» How to complete this task
Show every line of the data where the word "TIGUAN" can be found.

» Exercise materials
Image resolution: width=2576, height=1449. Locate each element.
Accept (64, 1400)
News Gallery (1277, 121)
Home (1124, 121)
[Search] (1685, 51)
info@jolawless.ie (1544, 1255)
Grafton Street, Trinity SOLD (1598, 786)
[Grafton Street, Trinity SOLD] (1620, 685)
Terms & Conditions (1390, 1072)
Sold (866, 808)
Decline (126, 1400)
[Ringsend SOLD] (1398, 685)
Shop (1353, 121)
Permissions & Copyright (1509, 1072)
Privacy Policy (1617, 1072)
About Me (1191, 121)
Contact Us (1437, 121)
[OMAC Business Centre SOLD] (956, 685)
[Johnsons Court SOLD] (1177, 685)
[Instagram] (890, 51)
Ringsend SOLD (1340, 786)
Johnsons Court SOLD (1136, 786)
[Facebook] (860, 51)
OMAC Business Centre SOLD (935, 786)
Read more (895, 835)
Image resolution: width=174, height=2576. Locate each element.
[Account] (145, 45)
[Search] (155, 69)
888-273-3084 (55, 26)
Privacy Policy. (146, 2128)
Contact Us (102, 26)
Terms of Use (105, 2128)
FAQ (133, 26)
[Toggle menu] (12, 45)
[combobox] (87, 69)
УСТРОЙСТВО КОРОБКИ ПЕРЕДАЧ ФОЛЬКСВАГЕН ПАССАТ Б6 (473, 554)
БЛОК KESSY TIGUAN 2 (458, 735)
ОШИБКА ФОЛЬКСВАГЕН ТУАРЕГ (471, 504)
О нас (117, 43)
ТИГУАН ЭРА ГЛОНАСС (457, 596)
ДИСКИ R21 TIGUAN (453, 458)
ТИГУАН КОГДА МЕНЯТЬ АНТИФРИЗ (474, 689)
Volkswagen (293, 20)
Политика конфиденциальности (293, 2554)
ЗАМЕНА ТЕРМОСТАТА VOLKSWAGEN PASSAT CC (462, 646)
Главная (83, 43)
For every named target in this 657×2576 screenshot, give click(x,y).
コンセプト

» Result below
БЛОК KESSY TIGUAN 2 (458, 735)
ДИСКИ R21 TIGUAN (453, 458)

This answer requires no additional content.